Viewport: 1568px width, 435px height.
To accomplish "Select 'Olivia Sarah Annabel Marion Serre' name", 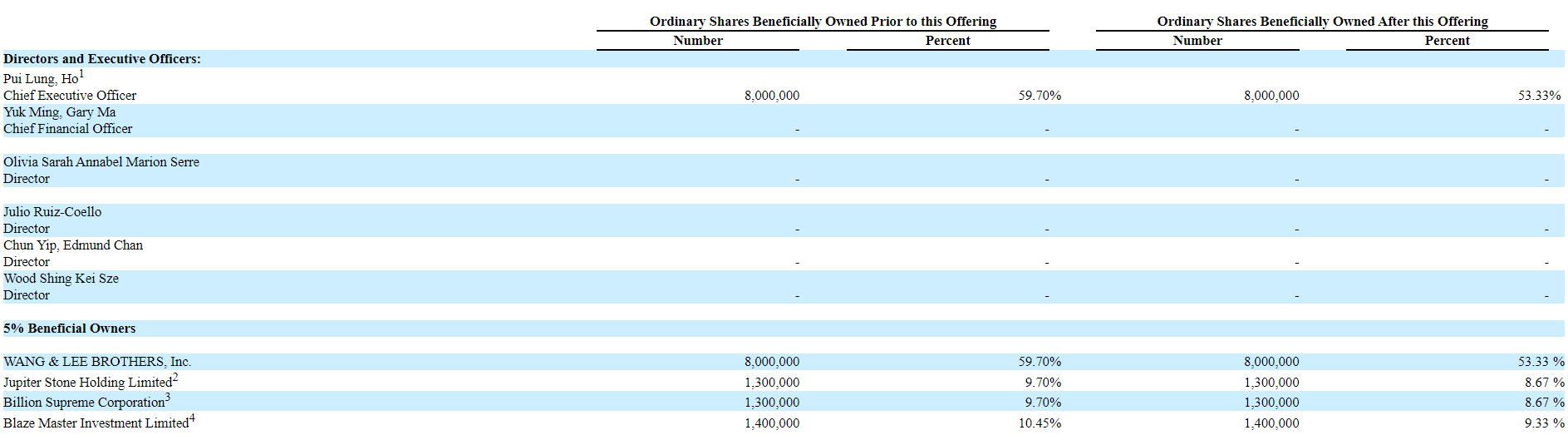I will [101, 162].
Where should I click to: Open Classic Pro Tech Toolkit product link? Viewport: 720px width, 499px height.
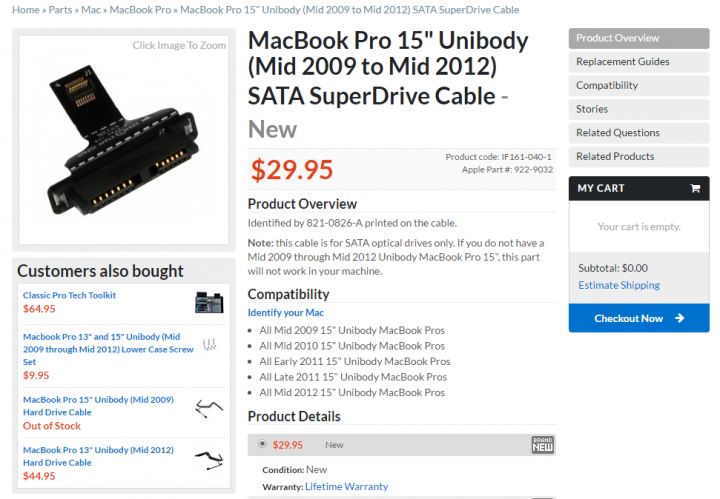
==
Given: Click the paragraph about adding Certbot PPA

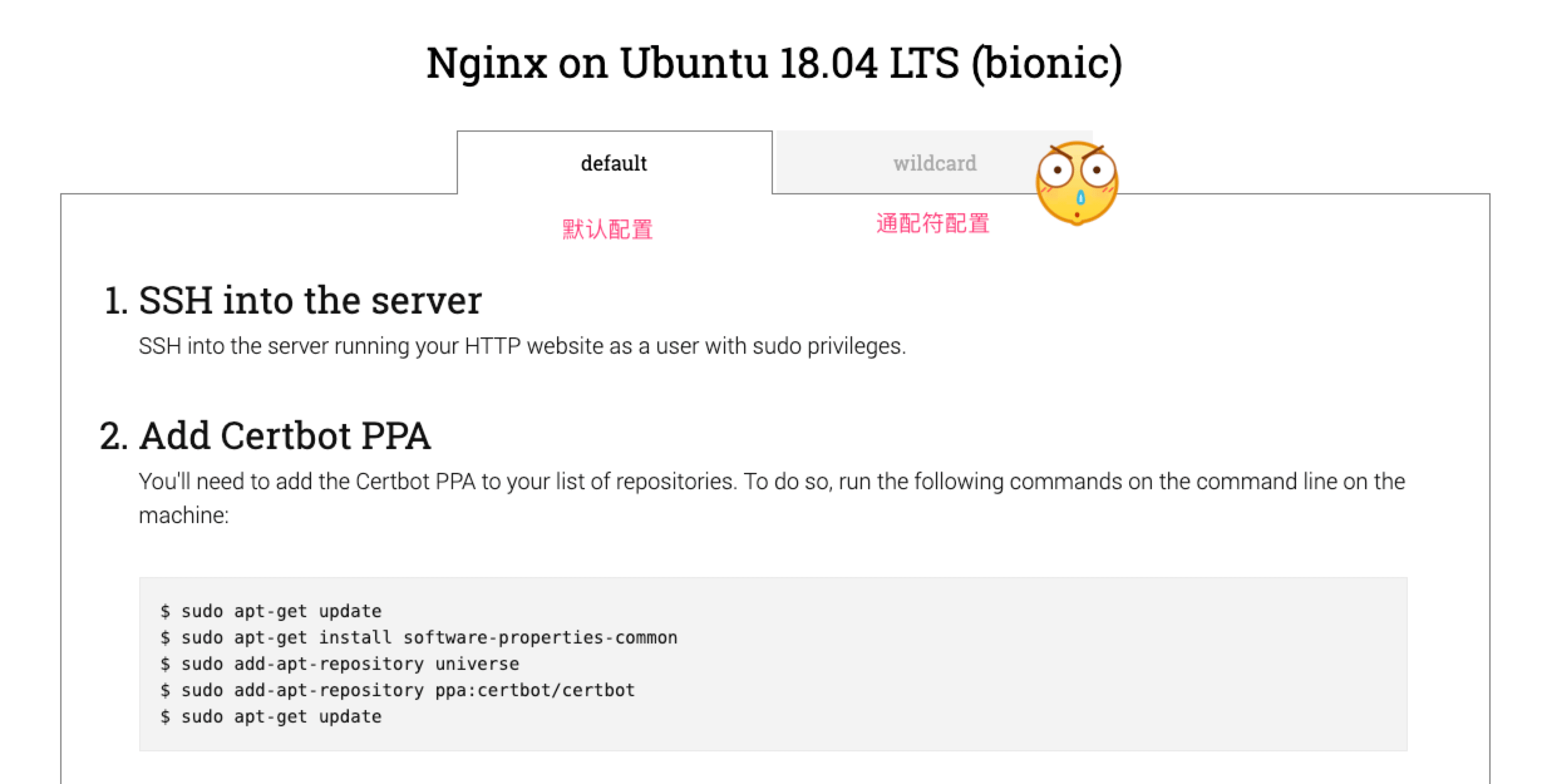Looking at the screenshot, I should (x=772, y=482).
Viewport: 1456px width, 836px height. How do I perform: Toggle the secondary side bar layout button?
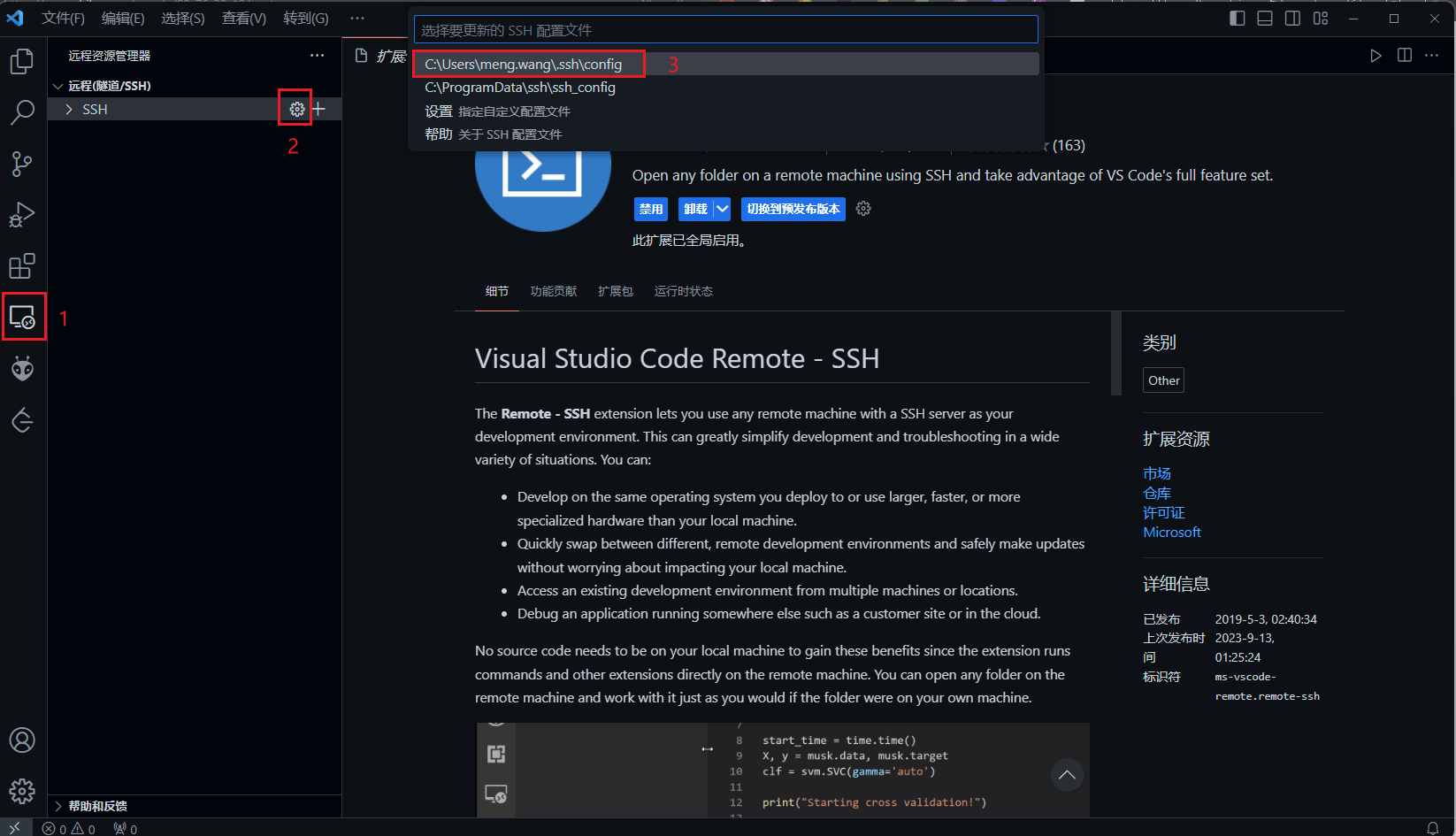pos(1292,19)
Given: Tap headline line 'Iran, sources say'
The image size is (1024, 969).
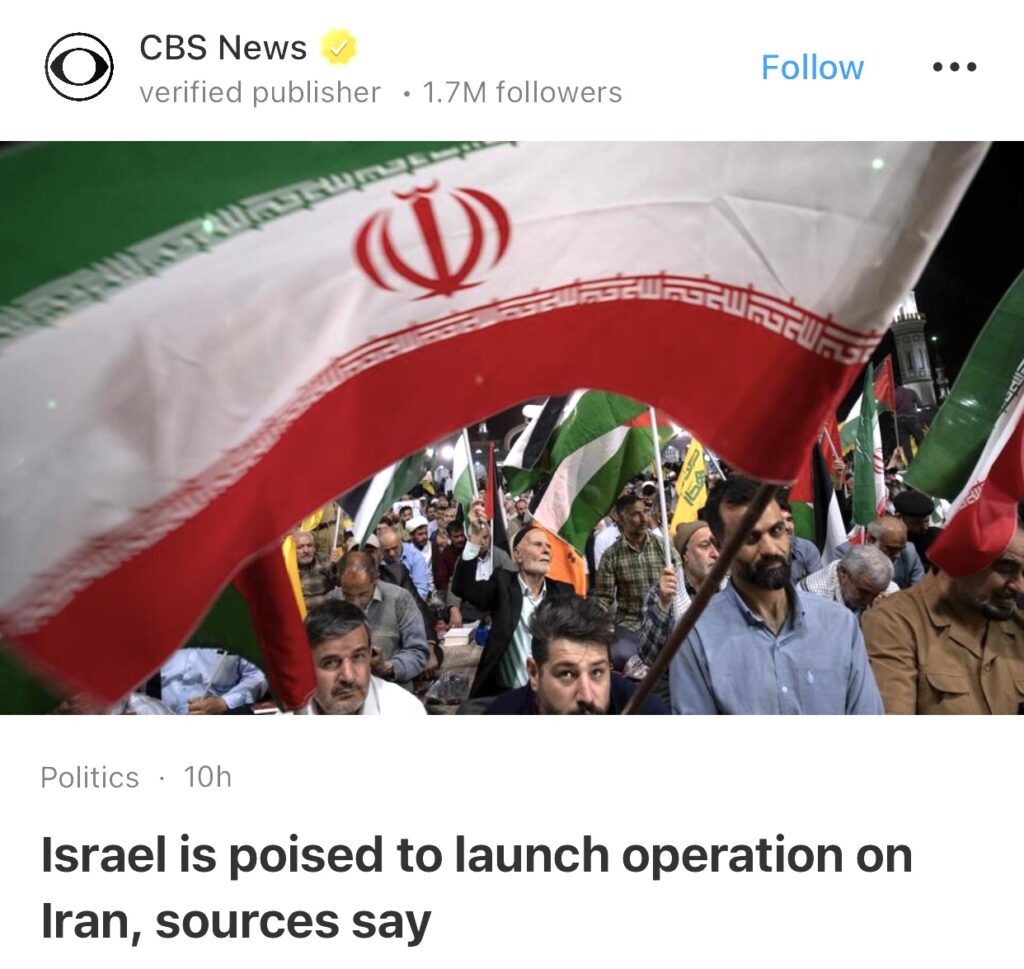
==
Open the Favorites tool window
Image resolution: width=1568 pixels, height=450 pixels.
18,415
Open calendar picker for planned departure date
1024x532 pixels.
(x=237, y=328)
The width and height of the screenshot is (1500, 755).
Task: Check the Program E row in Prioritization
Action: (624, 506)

[WHAT TO WORK ON] Above are some records. Output exactly the lines from the one that contains "Viewport: 1456px width, 836px" to the one that contains "The image size is (1024, 969).", keeping both, and omit the pictures.

[TASK RESULT]
Viewport: 1456px width, 836px height. How do I perform: Toggle the secondary side bar layout button?
pos(1292,19)
Given: Tap headline line 'Iran, sources say'
The image size is (1024, 969).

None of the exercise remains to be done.